Complete the following →
A: Answer these from the article on fresh coronavirus outbreaks:
(i) How many new infections did Tokyo report on Friday?
(ii) To what weekly number will Australia limit admitted citizens and permanent residents?
(iii) How long is the hotel quarantine that returning Australians must complete?
B: Continue the article on fresh coronavirus outbreaks, starting after its last sentence.

Tokyo hit another record daily high number of new cases, Australia is to halve the number of citizens it allows to return each week and Hong Kong’s schools have closed early for the summer as countries around the world struggled to contain fresh coronavirus outbreaks.
Amid growing signs of a resurgence of the virus in Japan, the capital reported 243 new infections on Friday, more than the previous day’s 224 and the first time that more than 200 cases have been confirmed for two consecutive days.
The metropolitan and central governments have said they would not yet be declaring another state of emergency, after lifting the previous one in mid-May, or putting in place other strict measures, saying the country’s healthcare system is well prepared.
In Australia, the prime minister, Scott Morrison, said on Friday the country would from Monday restrict the number of citizens and permanent residents admitted each week to 4,000, roughly half the current average.
Australia has so far allowed any citizen who wants to go home to enter the country providing they complete a 14-day quarantine in hotels paid for by state governments, but from next week arrivals will have to pay for their quarantine stays themselves.

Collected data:
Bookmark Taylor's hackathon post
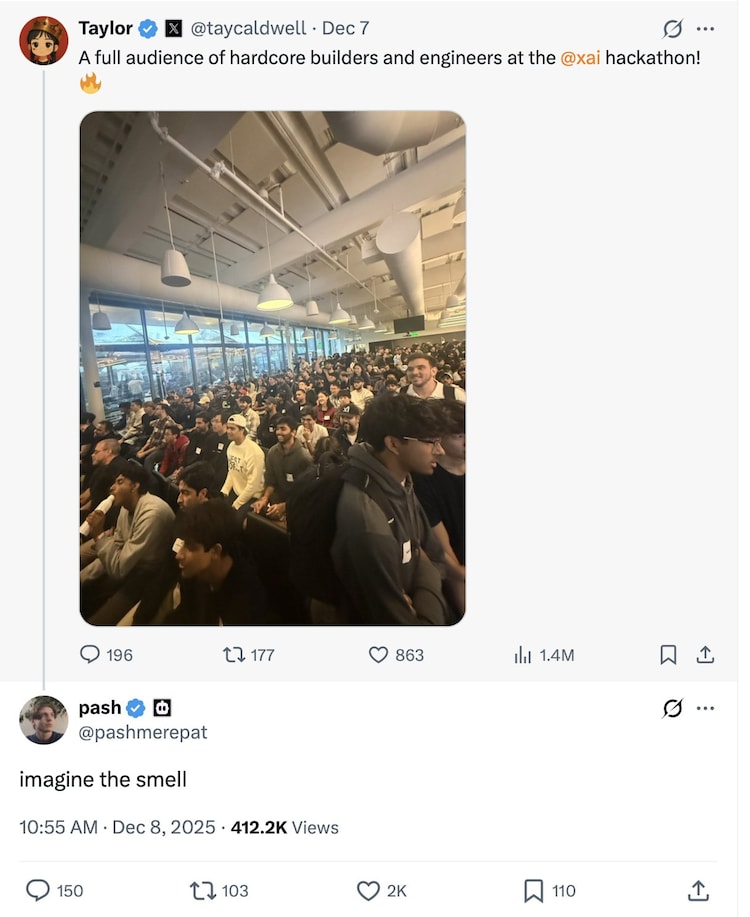Screen dimensions: 750x917 668,654
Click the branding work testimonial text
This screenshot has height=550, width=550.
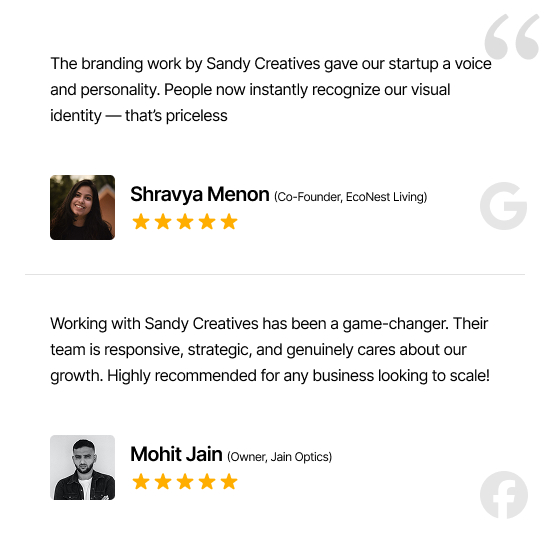[271, 89]
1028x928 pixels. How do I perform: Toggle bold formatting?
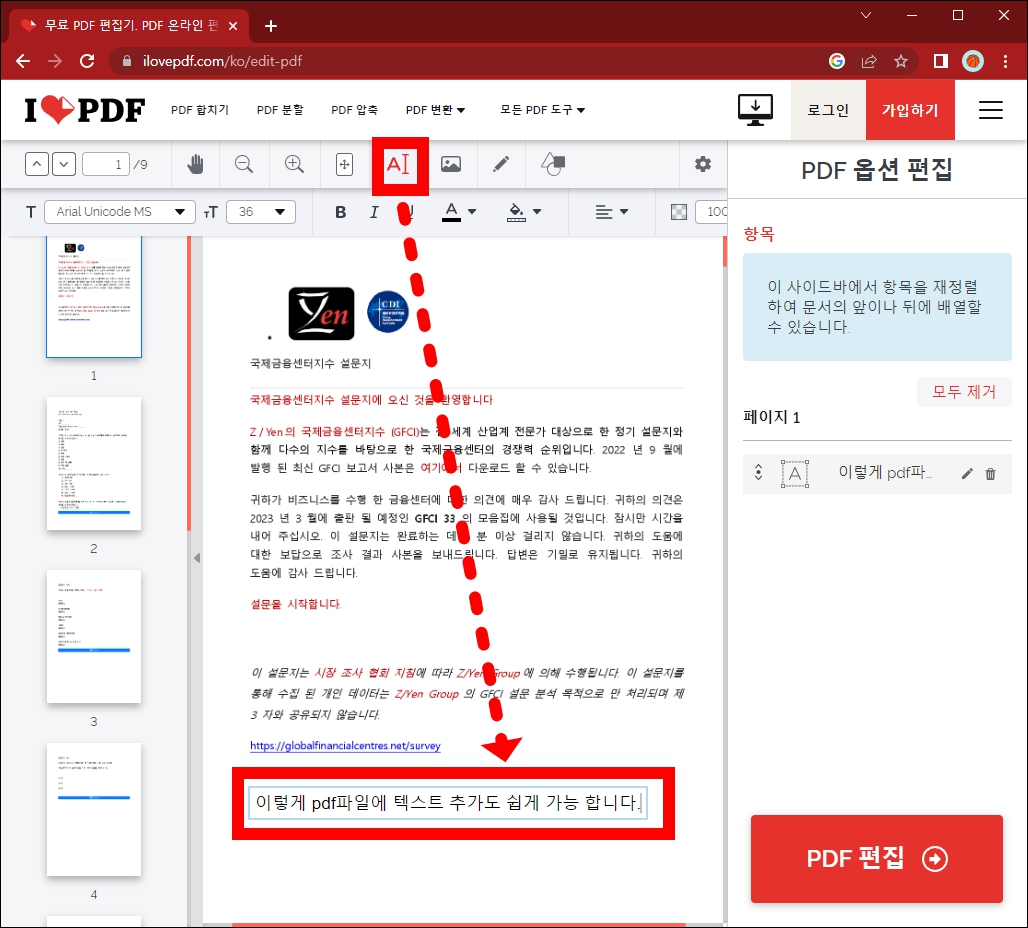click(340, 212)
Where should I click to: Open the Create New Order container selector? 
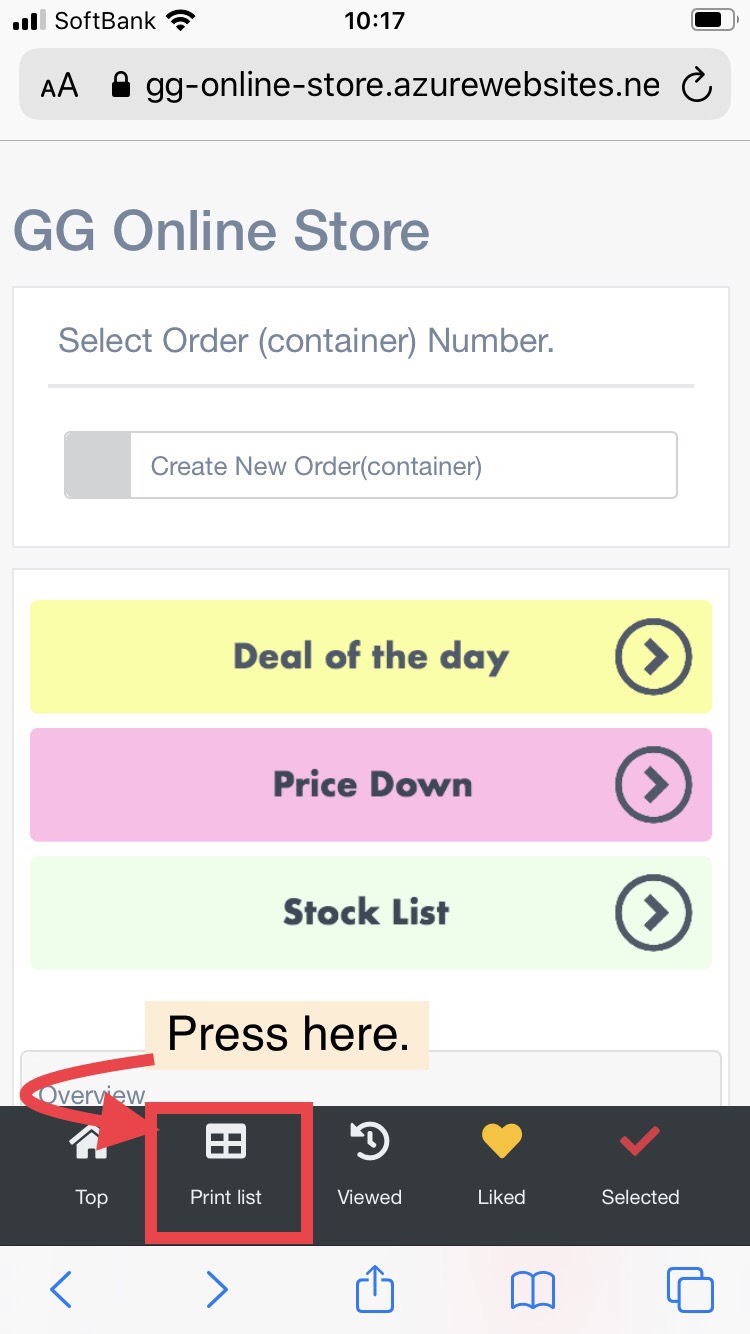370,465
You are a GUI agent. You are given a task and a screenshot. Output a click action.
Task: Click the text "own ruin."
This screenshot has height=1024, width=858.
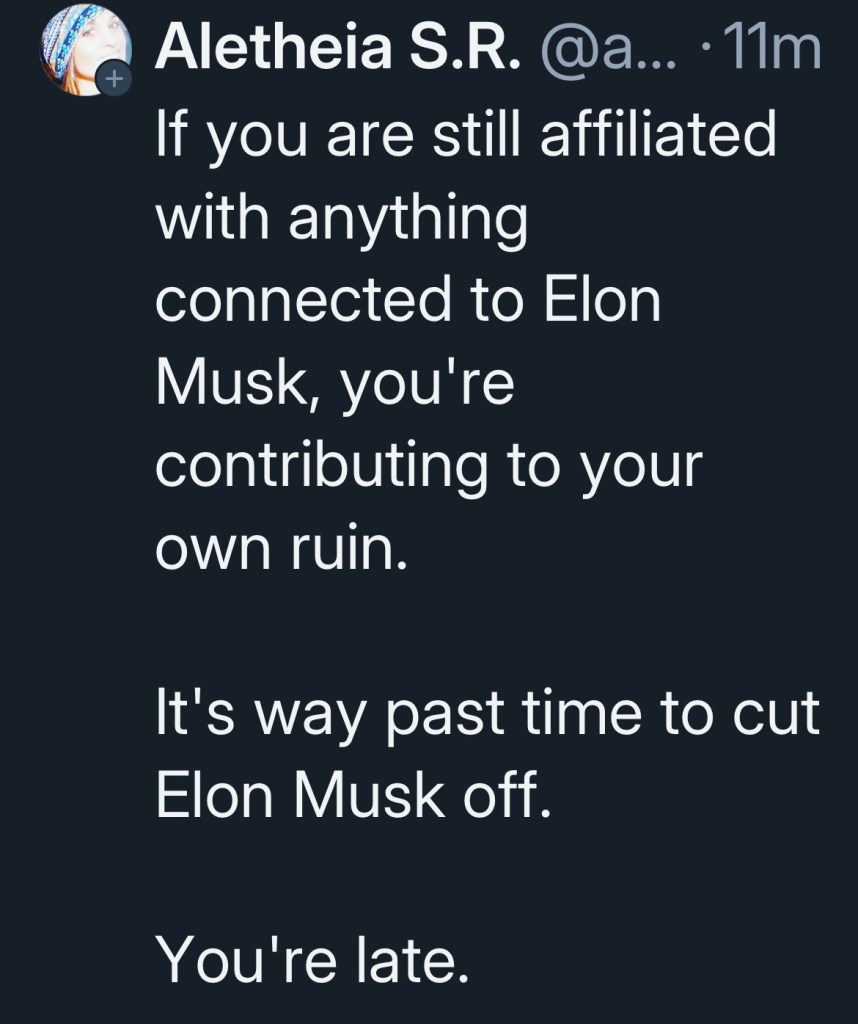coord(282,551)
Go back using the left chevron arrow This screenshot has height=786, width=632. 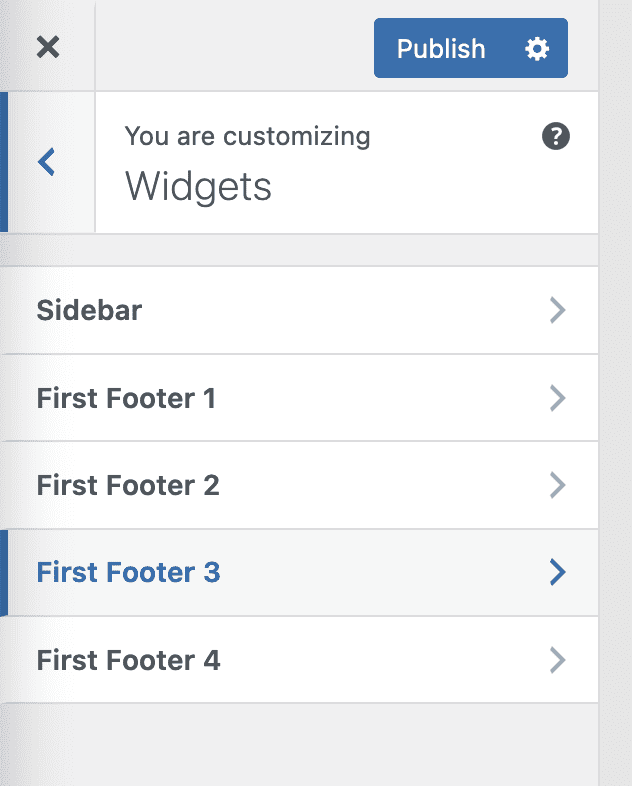tap(47, 162)
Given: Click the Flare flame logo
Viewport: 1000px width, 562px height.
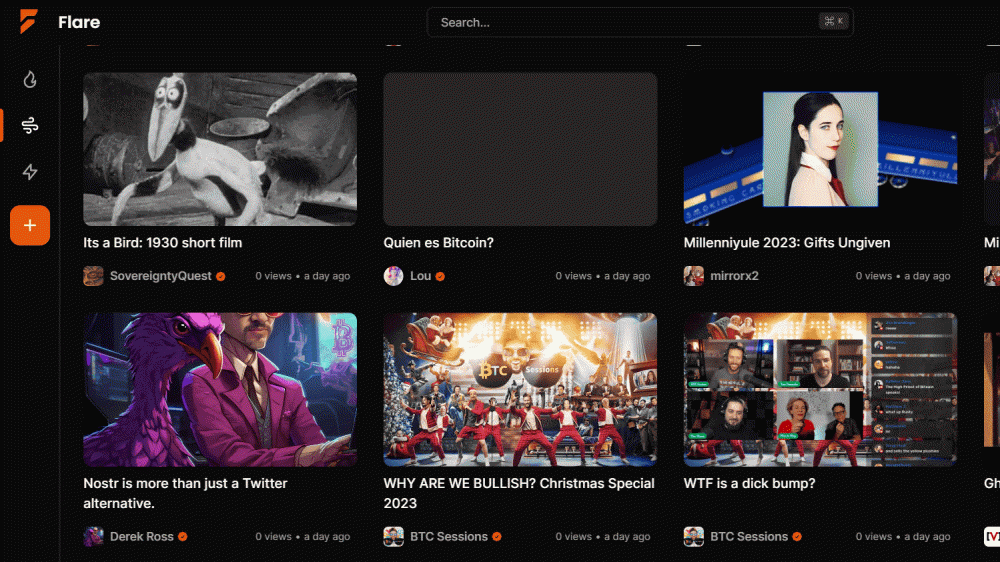Looking at the screenshot, I should click(x=29, y=22).
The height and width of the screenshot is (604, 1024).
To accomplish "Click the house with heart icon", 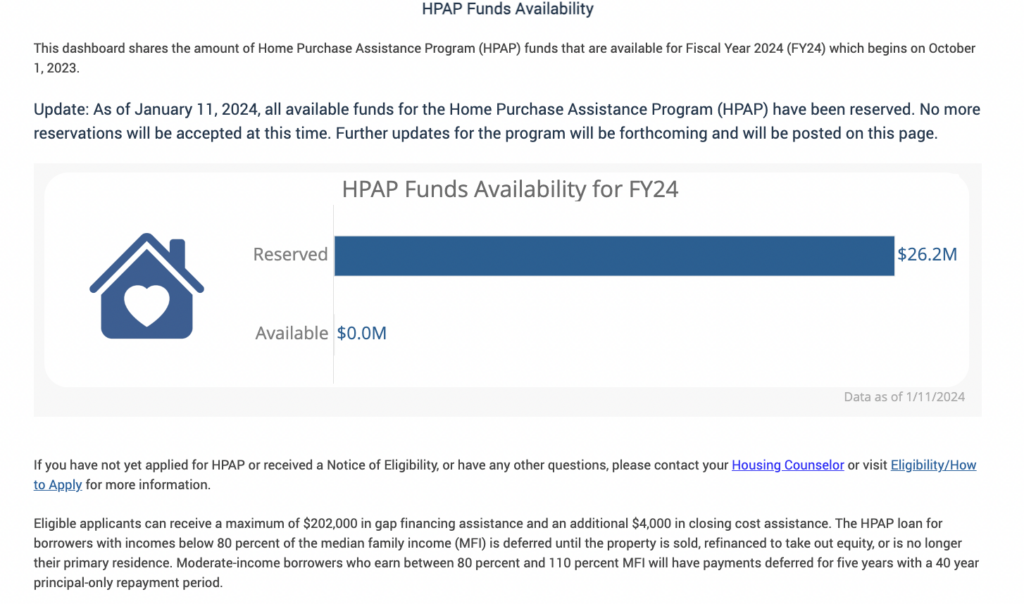I will pos(146,286).
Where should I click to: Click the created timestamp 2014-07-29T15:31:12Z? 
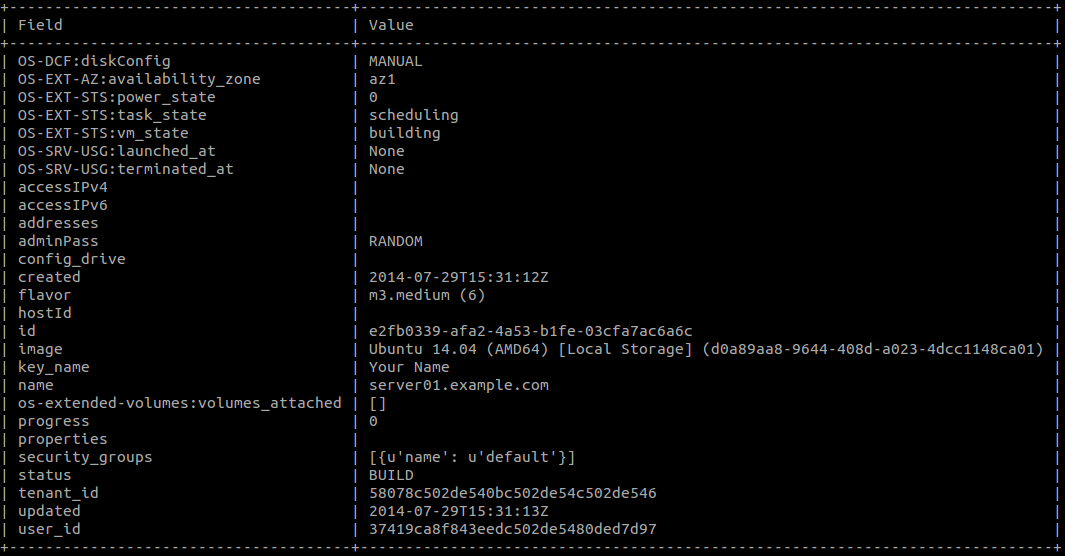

Set of answers →
A:
(i) 243
(ii) 4,000
(iii) 14 days

B:
A worsening second-wave outbreak has led to the lockdown being reimposed in Melbourne and measures taken to isolate the state of Victoria, which recorded a further 288 coronavirus cases on Friday. Authorities made the wearing of masks mandatory when physical distancing is not possible in places with significant community transmission, such as Melbourne.
Hong Kong’s government on Friday suspended all kindergarten, primary and secondary school classes after officials in the semi-autonomous Chinese territory reported 42 new infections the previous day, 34 of them locally transmitted.
Most of the new cases were related to known clusters, including an elderly home and several restaurants. The rise prompted the government to tighten social-distancing measures, with school holidays beginning on Monday, a week or 10 days early.
The education secretary, Kevin Yeung, said there had been no recorded cases of transmission in schools, but it would be safer if fewer students took public transport. Hong Kong has reported 117 new confirmed cases in the past week, including six taxi drivers, prompting concern from health authorities.
In Latin America, which is home to 8% of the world’s population but has recorded nearly half of recent coronavirus fatalities, two more leading politicians have tested positive in the same week as Brazil’s president, Jair Bolsonaro, said he had contracted the virus.
Diosdado Cabello, Venezuela’s number two official and the leader of the Socialist party, announced his diagnosis on social media on Thursday evening and said he was in self-isolation. Jeanine Áñez, Bolivia’s rightwing interim president, said she had received the same diagnosis.
Israel also recorded its highest number of coronavirus infections over a 24-hour period on Friday, with nearly 1,500 new cases confirmed, the health ministry said. The prime minister, Benjamin Netanyahu, said the decision to allow businesses, including bars and event spaces, to reopen may have been made too soon.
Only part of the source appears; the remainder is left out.